The Legislature finds that the tax credits allowed under provisions of this article (W. Va. Code '11-13C et seq.) heretofore enacted have not effectively and efficiently increased employment through investment in a certain industry segments; that while there has been a significant net decrease in employment in the coal industry in recent years the amount of credit being claimed by producers of coal has significantly increased; that the increasing cost of the credits allowed by this article to coal producers is eroding the State's ability to reasonably fund essential State services such as public education, public safety and basic human services; and that this erosion will continue unless remedial legislation is enacted.

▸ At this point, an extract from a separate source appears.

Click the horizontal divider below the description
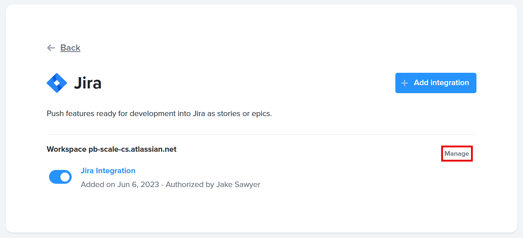The height and width of the screenshot is (238, 523). (x=261, y=134)
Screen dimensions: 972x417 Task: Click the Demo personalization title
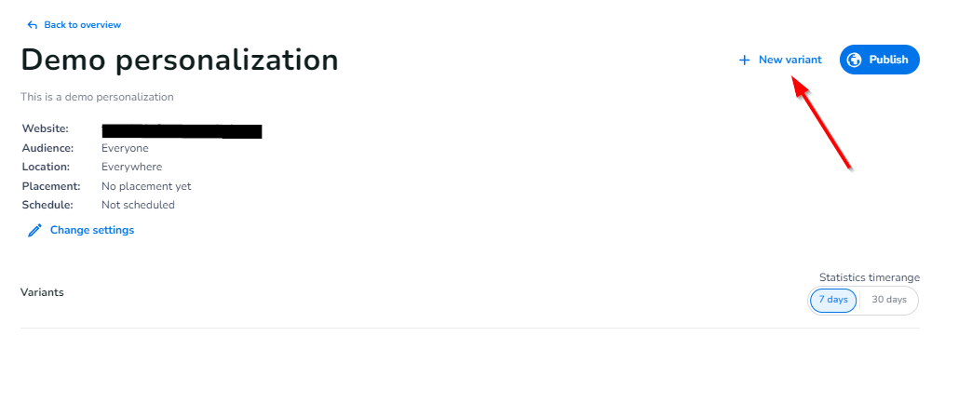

Business strategy and planning is generally limited to five (5) year increments. A taxpayer who applies for super tax credit under this third transition rule for more than one Section 11-13C-4b(a)(1) project that begins after March 9, 1990, must present clear and convincing evidence of significant economic loss should taxpayer's investment in such project not be eligible for super tax credit that offsets the severance tax imposed by W. Va. Code '11-13A et seq.
The following example demonstrates the intent of this paragraph 14.3.2.3.b.2.
Example: XYZ Coal Company has written plan to develop its Rocky Mountain Coal Project. Phase I consists of assembling (by purchase or lease) the coal lands necessary to economically sustain coal production once all phases of the project are completed; obtaining necessary State and federal permits; obtaining necessary financing and doing anything else that may be necessary to move into phase II. Phase II consists of developing and operating one or more strip mines on the project site. This includes development of access roads and a coal loading facility. During this phase anything else necessary to move into phase III is done. Phase III consists of construction, or development, and operation of the following on project land previously stripped:
Under these facts, this is an integrated multiphase project.
Example 1. Prior to March 10, 1990, XYZ Coal Company (Taxpayer) made investment in property purchased or leased for its Rocky Mountain Coal Project aggregating more than ten million ($10,000,000) dollars. All of that property was placed in service during calendar years 1987, 1988 and 1989. As a direct result of that investment hundred (100) new jobs were created and filled by new employees during that period. XYZ Coal Company timely applied to the Tax Commissioner for certification of this phase of its integrated project. Certification was granted and XYZ Coal Company began taking the super tax credit. During calendar year 1990, XYZ Coal Company timely filed with the Tax Commissioner notice of claim to super tax credit under the Section 11-13C-14(c) transition rules. In 1991, Taxpayer placed in service project property valued at two hundred fifty thousand ($250,000) dollars and created five new jobs. During calendar years 1992, 1992 and 1994. The property placed in service during 1990 is not eligible for super tax credit because it did not result in the creation of at least fifty (50) new jobs. While Taxpayer could have grouped the years 1991, 1992 and 1993 together as a Section 11-13C-14 b(a)(1) project, it would not have been allowed to claim super tax credit for the five million ($5,000,000) dollars of project property placed in service in calendar year 1994 which resulted in the creation of twenty-five (25) new jobs. For this reason, Taxpayer elected to treat the years 1992-1994 as a section 11-13C-4 b(a)(1) project rather than the years 1991-1993. During calendar year 1995, Taxpayer placed in service additional Rocky Mountain Coal project property valued one million ($1,000,000) dollars which created ten (10) new jobs. No super tax credit benefits are allowable with respect to the investment placed in service during 1995.
Example 2: Same facts as in Example 1, except that during 1991 XYZ Coal Company placed in service a new strip mine that is not part of its Rocky Mountain Coal Project. Property placed in service is valued at seven hundred fifty thousand ($750,000) dollars and fifty-five (55) new jobs were created. Because the new mine is not a part of the Rocky Mountain Coal Project, super tax credit for that investment may not be used to offset severance taxes on coal produced from that strip mine. Super tax credit may be applied against other taxes directly attributable to that mine, in accordance with the remaining provisions of W. Va. Code '11-13C-5.